Já conseguimos investir mais em prevenção do que em combate? E o investimento que está a ser feito em prevenção está a ser eficaz ou não?
Essa divisão da prevenção e do combate é muitas vezes um pouco artificial. Por vezes, põem-se na prevenção coisas que não sei bem se o serão. A ideia da Comissão Técnica Independente ao propor a criação da AGIF, a Agência de Gestão Integrada dos Fogos Rurais, era exatamente tentar associar a prevenção ao combate.
Isso foi alcançado?
Julgo que não foi, a nossa expectativa era bastante maior.
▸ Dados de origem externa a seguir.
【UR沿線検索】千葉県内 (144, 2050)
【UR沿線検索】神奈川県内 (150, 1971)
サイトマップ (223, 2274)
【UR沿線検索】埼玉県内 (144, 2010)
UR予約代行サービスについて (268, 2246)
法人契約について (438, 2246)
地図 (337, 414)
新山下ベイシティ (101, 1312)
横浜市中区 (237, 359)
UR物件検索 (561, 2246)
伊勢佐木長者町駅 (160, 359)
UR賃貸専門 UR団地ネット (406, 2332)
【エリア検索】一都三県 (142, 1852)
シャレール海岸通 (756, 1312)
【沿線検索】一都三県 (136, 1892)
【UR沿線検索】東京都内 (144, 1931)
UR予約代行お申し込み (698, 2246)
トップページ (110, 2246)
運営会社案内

Mas por falta de ambição, por falta de organização, por falta de objetivos?
Nós temos no sistema dos incêndios muitas entidades, e todas as entidades têm de ser de algum modo racionalizadas e trabalhadas em conjunto. Propusemos, por exemplo, que houvesse uma formação dos agentes que fosse transversal, para que quem faça o combate perceba também quais são as limitações da prevenção e vice-versa.
Este ano tivemos mais uma vez perda de vidas. Estamos a falhar no capítulo da proteção pessoal?
Houve programas bastante interessantes, como as aldeias seguras e pessoas seguras, etc.
Esse programa tem avançado muito aquém do que eram os objetivos.
Tem avançado aquém, mas mais uma vez não é preciso muita coisa nova. O que temos de fazer é generalizar estas práticas ao país inteiro, porque não sabemos quais são as áreas em que o fogo pode voltar a aparecer.